Intrinsic disorder effects and persistent current studies of yttrium barium copper oxide thin films and superconducting tunnel junctions

This thesis studies the intrinsic disorder effects and the transport and magnetic properties of ring-shaped epitaxial thin films and superconducting tunnel junctions (STJs) of the high temperature superconductor YBa2Cu 3O7--delta. We used an unconventional contactless technique that allows us to directly measure the persistent current of superconducting rings.;We also performed the first direct measurement of the temperature dependence of the c-axis persistent current (Jc) that is purely due to tunnelling Cooper-pairs through intrinsic Josephson junctions (IJJs) of YBCO. This is made possible by incorporating IJJs of YBCO into ring-shaped films.
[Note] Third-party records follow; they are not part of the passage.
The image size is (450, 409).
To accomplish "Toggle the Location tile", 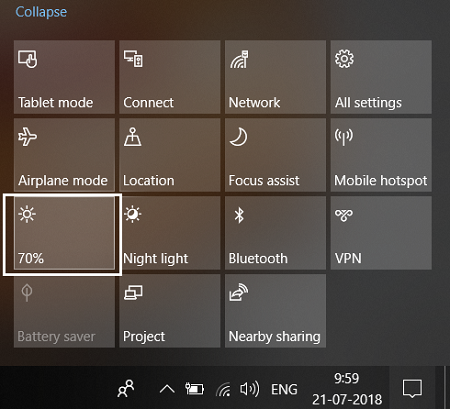I will 170,155.
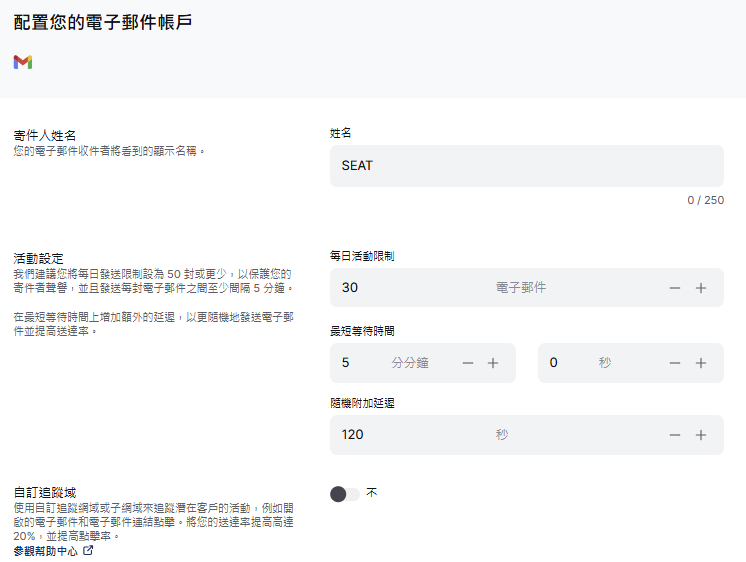
Task: Click the 配置您的電子郵件帳戶 page title
Action: [x=103, y=22]
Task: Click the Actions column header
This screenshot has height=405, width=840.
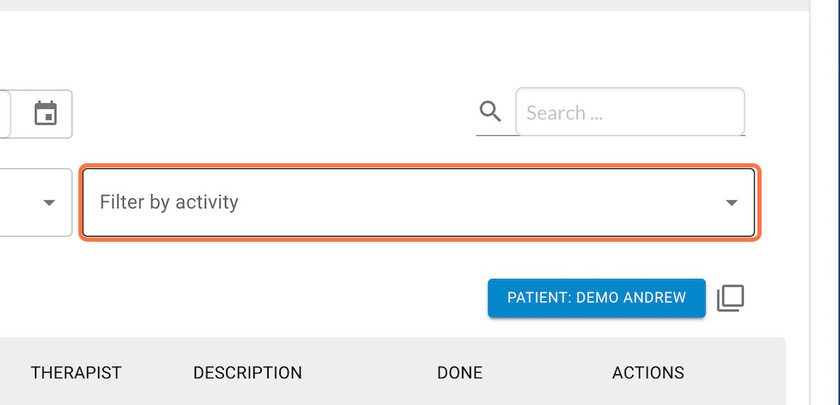Action: click(648, 372)
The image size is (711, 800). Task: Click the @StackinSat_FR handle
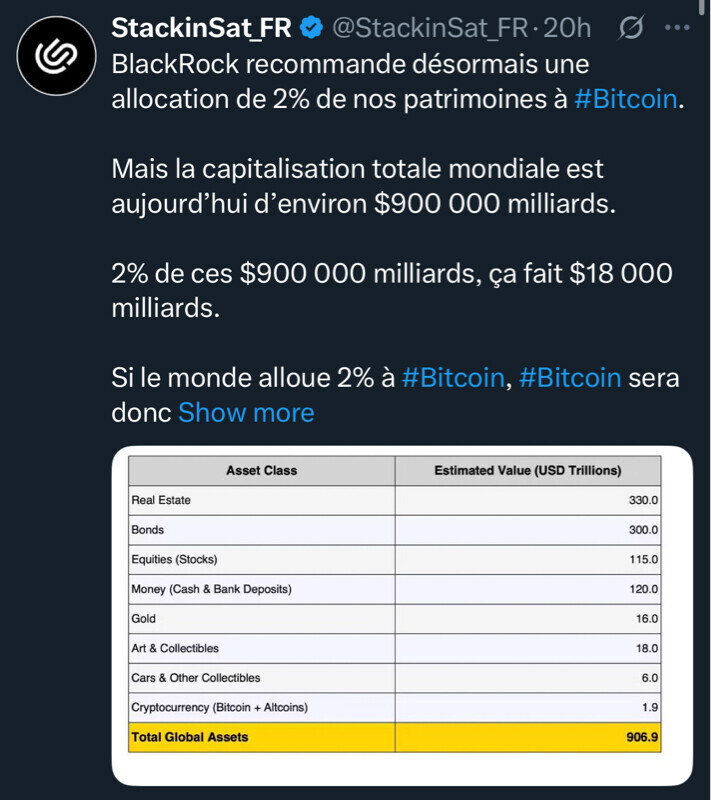point(430,28)
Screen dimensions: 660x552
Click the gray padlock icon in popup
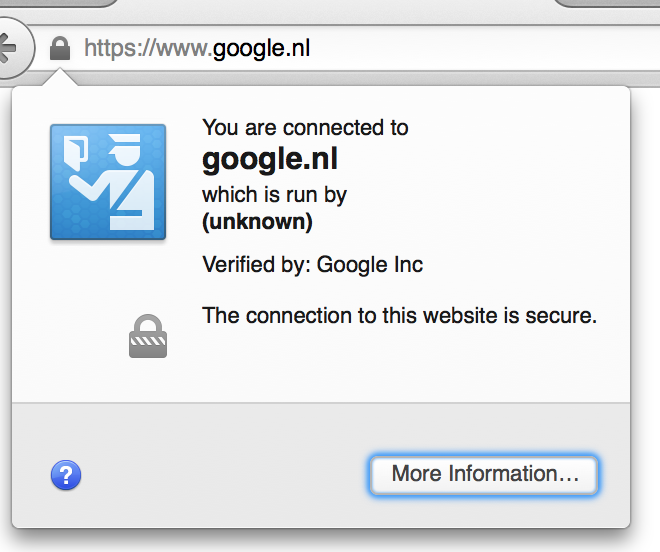[148, 336]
Then, we studied the temperature dependence of the persistent current of YBCO nanowires embedded in SrTiO3-barrier integrated between two semi-ring-shaped YBCO thin films and systematically varied the nanowires length. Our observations revealed that J c has two different temperature dependences: a GL-dependence (Jc ∝ (Tc -- T) 3/2) at low temperatures which we found the same in all studied samples, and another power law dependence (Jc / ( Tc -- T)alpha>3/2) at high temperatures which turned out to depend on the length of the nanowires. We attribute the cross-over between these two temperature dependences to the depinning and the dissipative motion of vortices.;These experimental approaches and findings not only provide new information, but more importantly open new avenues of investigating the transport and magnetic properties of superconducting films, junctions, and nanowires.;In order to study the disorder effects on the persistent current, we slowly increased oxygen vacancies in YBa2Cu3O7--delta by changing delta from 0.03 to 0.55 in steps of ∼0.021. Monitoring the corresponding changes in the temperature dependence of the persistent current revealed an anomaly in its flow within a certain range of disorder. We found that this anomaly is directly related to the occurrence of a spinodal decomposition of oxygen vacancies in YBCO, which we explain as a competition between two coexisting phases, oxygen rich and oxygen deficient. The analysis of the time dependence of the persistent current revealed that increasing oxygen vacancies transforms the vortex structure from quasi-lattice into a glass and subsequently into a pinned liquid phase. Our results also exhibited the first evidence of self-organization of the vortex structure with increasing disorder.